The eagerly anticipated public-private partnership (PPP) law came into force in November 2015, ushering in what could be a new era in infrastructure development. The idea is to empower investors, both foreign and domestic, to take a bigger long-term role in financing and operating large projects. The law is expected to have an immediate impact in several key sectors. Infrastructure is a primary one, with PPPs considered a likely approach for expanding Al Maktoum International Airport, extending the metro system and building up the World Expo 2020 site in a fast-developing area known as Dubai South.

In the past in Dubai PPP structures have been allowed in utilities projects. Most infrastructure projects have been contracted out by the Dubai government, and on completion handed back to the emirate for ownership and management. The new law makes PPPs possible in other areas. “The private sector will be offered the opportunity to play a more strategic role in the design, construction, financing, and ongoing operation and maintenance,” according to Adrian Creed, projects partner at law firm Clyde & Co.

Greater Freedom

The new law offers flexibility in project structure, allowing for leases, concessions, management contracts and various ownership structures or revenue-sharing mechanisms. Common to them all is the trade-off of greater involvement by outside investors in exchange for allowing them more participation in design and revenue sharing. The move, which echoes others in the region, comes at a time when project financing is expected to be more difficult due to lower oil prices affecting government revenues. Dubai has not been directly impacted, as it is not an oil exporter, but the indirect impacts from the regionally integrated economy have set the table for PPPs to help finance the state’s development aims.
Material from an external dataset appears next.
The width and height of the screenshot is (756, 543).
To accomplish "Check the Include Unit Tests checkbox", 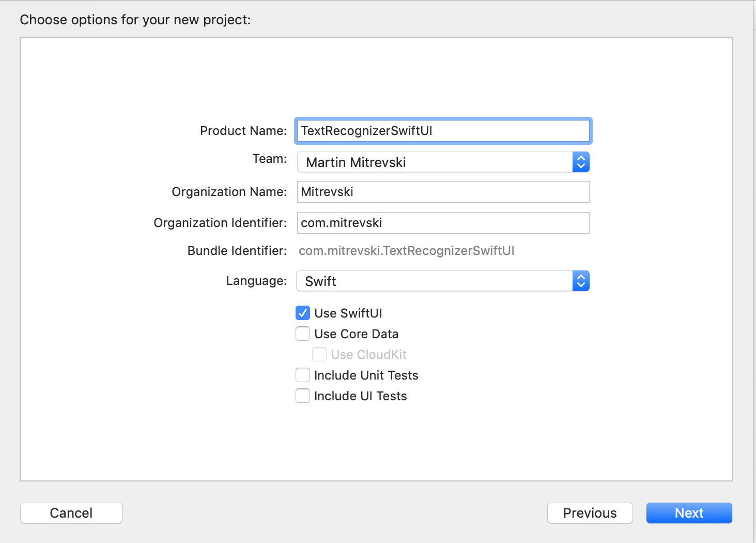I will point(303,375).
Projects are expected to fall under the authority of the Roads and Transport Authority, which has committed to procuring 30% of projects using the PPP model. The new law also applies to government entities funded through the Dubai government’s budget, as well as those funded in other ways, such as the government-related entities often relied on to build government-envisioned projects.


Under the new law projects of less than Dh200m ($54.4m) in value require approval only from the relevant government partner. Those worth Dh200m-500m ($54.4m-136.1m) must also receive approval from Dubai’s Department of Finance. Above that threshold, approval from Dubai’s Supreme Committee is required. Ownership regulations have not yet been put in place to determine whether special-purpose vehicles between government and foreign investors could be located in a free zone, or would be subject to local-ownership rules that require foreign investments to be structured as joint ventures in which local partners own at least 51%. Another element that is not yet clear is whether Dubai’s government will guarantee projects or potential buyers of their output. Such guarantees have been used in the past for utility projects, but according to Clyde & Co they are likely to be available only for projects that would not attract investment otherwise.
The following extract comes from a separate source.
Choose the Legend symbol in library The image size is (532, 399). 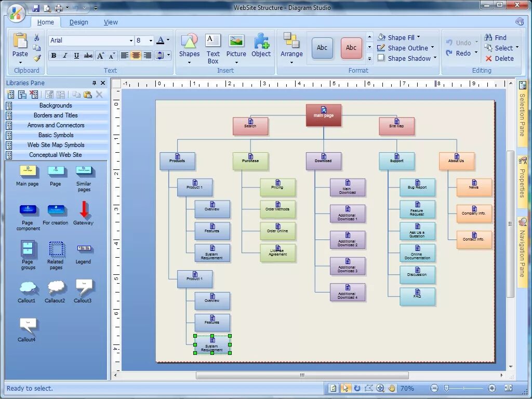pos(84,248)
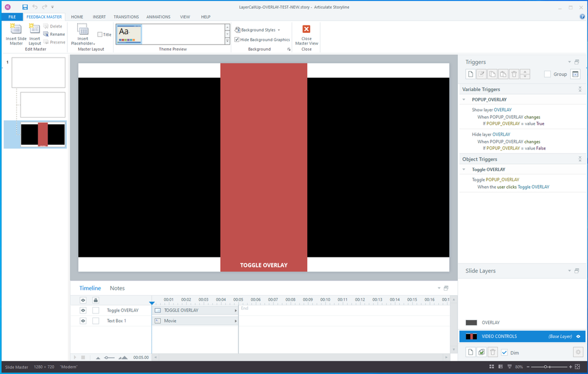Screen dimensions: 588x374
Task: Click the Insert Slide Master icon
Action: pyautogui.click(x=16, y=30)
According to a review by the Dubai office of global law firm DLA Piper, other elements of the new law are that PPP agreements are limited to a maximum duration of 30 years and are exempt from existing procurement rules in Dubai law if the agreement does not contain specific provisions on the matter. While government entities looking for private sector partners have their own priorities for PPP projects, ideas can also be proposed by private investors.

The new PPP law does not specify any minimum levels of ownership or interest for the government, but any government shareholdings involved are likely to be managed by the Investment Corporation of Dubai, which is the emirate’s investment arm for holding wholly or partially owned government businesses.